Gli effetti dell’assistenza sulla vita del caregiver sono rilevanti e vanno dall’ambito professionale ad un ambito più strettamente personale. Il significato soggettivo del percorso assistenziale, derivante dall’insieme di emozioni, sensazioni e sentimenti correlati al mutamento, alla perdita e al lento affievolirsi della relazione con una figura significativa, si traduce spesso in frustrazione e paura, forme depressive, ansia, insonnia e può essere accompagnato da vissuti di rinuncia e svuotamento emotivo, dolore e impotenza e da sentimenti contraddittori di collera, colpa ed eccessivo coinvolgimento. Il carico oggettivo implica sacrifici a livello economico, diminuzione dell’efficienza in ambito lavorativo, spazi e tempi ridotti per sé e per la famiglia, ritiro sociale e sensazione di non riuscire a mantenere l’abituale standard di qualità di vita.
La combinazione di sforzo fisico e psicologico che la cura di un malato di demenza richiede può determinare nel caregiver un vero e proprio deterioramento della salute generale, fino a renderlo una “seconda vittima” delle patologie invalidanti che colpiscono l’anziano e, in quanto tale, a sua volta bisognoso di assistenza.
Secondo alcuni studi, particolarmente a rischio è il coniuge. Chi cura il coniuge con demenza ha il più alto indice di stress rispetto a qualsiasi altra relazione assistenziale, più elevato negli ultra sessantacinquenni rispetto ai più giovani e, col trascorrere del tempo, spesso diventa impossibile proseguire l’assistenza a domicilio per il sopravvenire anche di fasi di malattia del familiare caregiver (Taccani, 1994).
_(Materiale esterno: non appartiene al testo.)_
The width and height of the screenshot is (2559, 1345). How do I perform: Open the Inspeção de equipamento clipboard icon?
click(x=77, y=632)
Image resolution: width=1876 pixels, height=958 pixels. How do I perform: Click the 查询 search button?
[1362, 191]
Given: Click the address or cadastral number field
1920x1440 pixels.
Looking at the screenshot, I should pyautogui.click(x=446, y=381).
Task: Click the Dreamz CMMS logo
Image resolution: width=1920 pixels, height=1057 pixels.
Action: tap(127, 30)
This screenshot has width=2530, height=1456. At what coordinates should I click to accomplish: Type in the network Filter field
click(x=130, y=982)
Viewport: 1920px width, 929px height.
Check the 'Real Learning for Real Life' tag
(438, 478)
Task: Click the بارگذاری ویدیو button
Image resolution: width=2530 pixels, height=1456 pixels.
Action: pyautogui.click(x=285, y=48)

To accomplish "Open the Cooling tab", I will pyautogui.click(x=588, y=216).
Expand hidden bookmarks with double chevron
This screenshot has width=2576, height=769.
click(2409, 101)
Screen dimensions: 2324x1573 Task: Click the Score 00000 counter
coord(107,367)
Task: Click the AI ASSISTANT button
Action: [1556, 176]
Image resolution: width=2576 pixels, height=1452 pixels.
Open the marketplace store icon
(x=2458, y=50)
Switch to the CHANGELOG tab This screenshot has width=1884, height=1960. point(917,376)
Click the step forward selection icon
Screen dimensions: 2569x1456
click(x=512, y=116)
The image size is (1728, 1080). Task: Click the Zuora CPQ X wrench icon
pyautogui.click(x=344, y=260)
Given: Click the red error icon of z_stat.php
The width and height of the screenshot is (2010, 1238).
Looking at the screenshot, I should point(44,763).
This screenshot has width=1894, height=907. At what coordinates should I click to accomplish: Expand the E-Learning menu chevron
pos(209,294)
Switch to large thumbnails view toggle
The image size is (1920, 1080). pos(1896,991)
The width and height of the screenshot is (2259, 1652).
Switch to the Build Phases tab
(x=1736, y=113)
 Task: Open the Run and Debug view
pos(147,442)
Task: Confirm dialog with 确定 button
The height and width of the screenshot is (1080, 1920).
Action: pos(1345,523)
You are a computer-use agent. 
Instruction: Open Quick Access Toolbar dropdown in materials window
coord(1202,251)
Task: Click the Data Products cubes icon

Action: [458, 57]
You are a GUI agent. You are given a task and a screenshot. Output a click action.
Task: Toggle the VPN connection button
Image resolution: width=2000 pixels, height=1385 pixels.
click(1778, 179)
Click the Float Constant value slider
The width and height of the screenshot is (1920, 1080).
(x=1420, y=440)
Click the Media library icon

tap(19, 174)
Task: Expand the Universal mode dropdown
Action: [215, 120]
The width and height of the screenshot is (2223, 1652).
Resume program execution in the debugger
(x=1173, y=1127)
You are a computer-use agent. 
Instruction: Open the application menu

In generale, il caregiver della persona con demenza ancora oggi subisce la fatica, l’isolamento sociale, la riduzione della qualità della vita e la compromissione delle relazioni familiari Si stima che più del 50 % dei caregivers familiari è a rischio di depressione, presentano inoltre ansia, insonnia, difficoltà a concentrarsi sul lavoro; essi sono a più alto rischio di ospedalizzazione, usano una maggiore quota di farmaci ed in particolare di psicofarmaci rispetto alla popolazione generale
E’ essenziale determinare il livello, il tipo e la causa del “caregiver burden” per ottimizzare tutti gli interventi (psicologici, sociali, educativi e farmacologici) volti a ridurlo.
Interventi di aiuto rivolti al caregiver possono avere una positiva ricaduta anche sul suo rapporto con il familiare malato e sulla sua qualità di vita. In tal senso sono necessari supporti mirati allo specifico disagio emerso, volti a dare sollievo di tipo soggettivo ed emotivo. Da una parte si rendono necessarie attività di coinvolgimento del malato che, al domicilio o in strutture adeguate (es. centri diurni specializzati),
alleggeriscano l’accudimento fisico da parte del caregiver. Parallelamente interventi di aiuto psicologico, quali percorsi di sostegno psicologico individuale, gruppi di auto-mutuo aiuto, etc., possono permettere al familiare di elaborare i vissuti depressivi correlati al caregiving, riattivando le risorse di personalità presenti e favorendo in tal modo una maggior padronanza della situazione stessa e quindi un maggior senso di auto-efficacia.
Appare dunque fondamentale che il caregiver ricordi sempre di avere cura di se stesso per non esaurire le risorse emotive e fisiche nell’interesse oltre che proprio anche del familiare malato.